>>

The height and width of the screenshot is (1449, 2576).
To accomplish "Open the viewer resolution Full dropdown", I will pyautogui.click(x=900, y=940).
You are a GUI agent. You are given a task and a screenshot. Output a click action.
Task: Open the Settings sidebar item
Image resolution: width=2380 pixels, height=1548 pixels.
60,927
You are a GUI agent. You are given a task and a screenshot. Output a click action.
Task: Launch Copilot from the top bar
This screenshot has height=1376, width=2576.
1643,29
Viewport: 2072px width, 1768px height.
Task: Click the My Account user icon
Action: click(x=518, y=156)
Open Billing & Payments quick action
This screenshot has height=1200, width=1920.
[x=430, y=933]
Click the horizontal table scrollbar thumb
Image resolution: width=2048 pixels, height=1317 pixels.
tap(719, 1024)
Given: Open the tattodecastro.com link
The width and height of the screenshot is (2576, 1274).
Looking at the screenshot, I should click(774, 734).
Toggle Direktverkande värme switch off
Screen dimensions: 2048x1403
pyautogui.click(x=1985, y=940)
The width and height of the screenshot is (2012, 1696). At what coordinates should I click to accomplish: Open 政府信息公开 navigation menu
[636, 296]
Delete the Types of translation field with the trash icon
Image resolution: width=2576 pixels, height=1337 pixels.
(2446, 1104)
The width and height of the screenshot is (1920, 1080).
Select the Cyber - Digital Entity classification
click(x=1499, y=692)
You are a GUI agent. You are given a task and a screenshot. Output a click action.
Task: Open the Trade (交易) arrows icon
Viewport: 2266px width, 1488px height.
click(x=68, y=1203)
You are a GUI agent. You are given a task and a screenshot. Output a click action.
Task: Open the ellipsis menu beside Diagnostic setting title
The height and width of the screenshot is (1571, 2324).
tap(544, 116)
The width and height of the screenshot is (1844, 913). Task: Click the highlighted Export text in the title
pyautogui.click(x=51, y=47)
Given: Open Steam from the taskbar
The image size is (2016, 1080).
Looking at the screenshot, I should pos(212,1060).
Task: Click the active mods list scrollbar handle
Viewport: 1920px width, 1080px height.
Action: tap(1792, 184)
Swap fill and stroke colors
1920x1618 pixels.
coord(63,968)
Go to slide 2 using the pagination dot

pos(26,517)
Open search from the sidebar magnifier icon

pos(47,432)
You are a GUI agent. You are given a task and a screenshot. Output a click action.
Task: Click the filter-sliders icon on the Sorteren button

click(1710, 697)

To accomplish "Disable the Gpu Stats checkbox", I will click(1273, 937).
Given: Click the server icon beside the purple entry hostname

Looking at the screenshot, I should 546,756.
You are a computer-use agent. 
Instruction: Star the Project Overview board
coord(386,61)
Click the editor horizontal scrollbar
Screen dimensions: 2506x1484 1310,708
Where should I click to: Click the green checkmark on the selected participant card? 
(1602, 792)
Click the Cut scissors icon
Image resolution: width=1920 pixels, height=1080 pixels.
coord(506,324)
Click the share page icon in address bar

<<

**Your goal**
Without changing a single character, write out all of the entries.

**Reply to the task**
The height and width of the screenshot is (1449, 2576).
To accomplish "Open the viewer resolution Full dropdown", I will pyautogui.click(x=900, y=940).
You are a GUI agent. You are given a task and a screenshot. Output a click action.
Task: Open the Settings sidebar item
Image resolution: width=2380 pixels, height=1548 pixels.
60,927
You are a GUI agent. You are given a task and a screenshot. Output a click action.
Task: Launch Copilot from the top bar
This screenshot has height=1376, width=2576.
1643,29
Viewport: 2072px width, 1768px height.
Task: Click the My Account user icon
Action: click(x=518, y=156)
Open Billing & Payments quick action
This screenshot has height=1200, width=1920.
[x=430, y=933]
Click the horizontal table scrollbar thumb
Image resolution: width=2048 pixels, height=1317 pixels.
tap(719, 1024)
Given: Open the tattodecastro.com link
The width and height of the screenshot is (2576, 1274).
Looking at the screenshot, I should click(774, 734).
Toggle Direktverkande värme switch off
Screen dimensions: 2048x1403
pyautogui.click(x=1985, y=940)
The width and height of the screenshot is (2012, 1696). At what coordinates should I click to accomplish: Open 政府信息公开 navigation menu
[636, 296]
Delete the Types of translation field with the trash icon
Image resolution: width=2576 pixels, height=1337 pixels.
(2446, 1104)
The width and height of the screenshot is (1920, 1080).
Select the Cyber - Digital Entity classification
click(x=1499, y=692)
You are a GUI agent. You are given a task and a screenshot. Output a click action.
Task: Open the Trade (交易) arrows icon
Viewport: 2266px width, 1488px height.
click(x=68, y=1203)
You are a GUI agent. You are given a task and a screenshot. Output a click action.
Task: Open the ellipsis menu beside Diagnostic setting title
The height and width of the screenshot is (1571, 2324).
tap(544, 116)
The width and height of the screenshot is (1844, 913). Task: Click the highlighted Export text in the title
pyautogui.click(x=51, y=47)
Given: Open Steam from the taskbar
The image size is (2016, 1080).
Looking at the screenshot, I should pos(212,1060).
Task: Click the active mods list scrollbar handle
Viewport: 1920px width, 1080px height.
Action: tap(1792, 184)
Swap fill and stroke colors
1920x1618 pixels.
coord(63,968)
Go to slide 2 using the pagination dot

pos(26,517)
Open search from the sidebar magnifier icon

pos(47,432)
You are a GUI agent. You are given a task and a screenshot. Output a click action.
Task: Click the filter-sliders icon on the Sorteren button

click(1710, 697)

To accomplish "Disable the Gpu Stats checkbox", I will click(1273, 937).
Given: Click the server icon beside the purple entry hostname

Looking at the screenshot, I should 546,756.
You are a computer-use agent. 
Instruction: Star the Project Overview board
coord(386,61)
Click the editor horizontal scrollbar
Screen dimensions: 2506x1484 1310,708
Where should I click to: Click the green checkmark on the selected participant card? 
(1602, 792)
Click the Cut scissors icon
Image resolution: width=1920 pixels, height=1080 pixels.
coord(506,324)
Click the share page icon in address bar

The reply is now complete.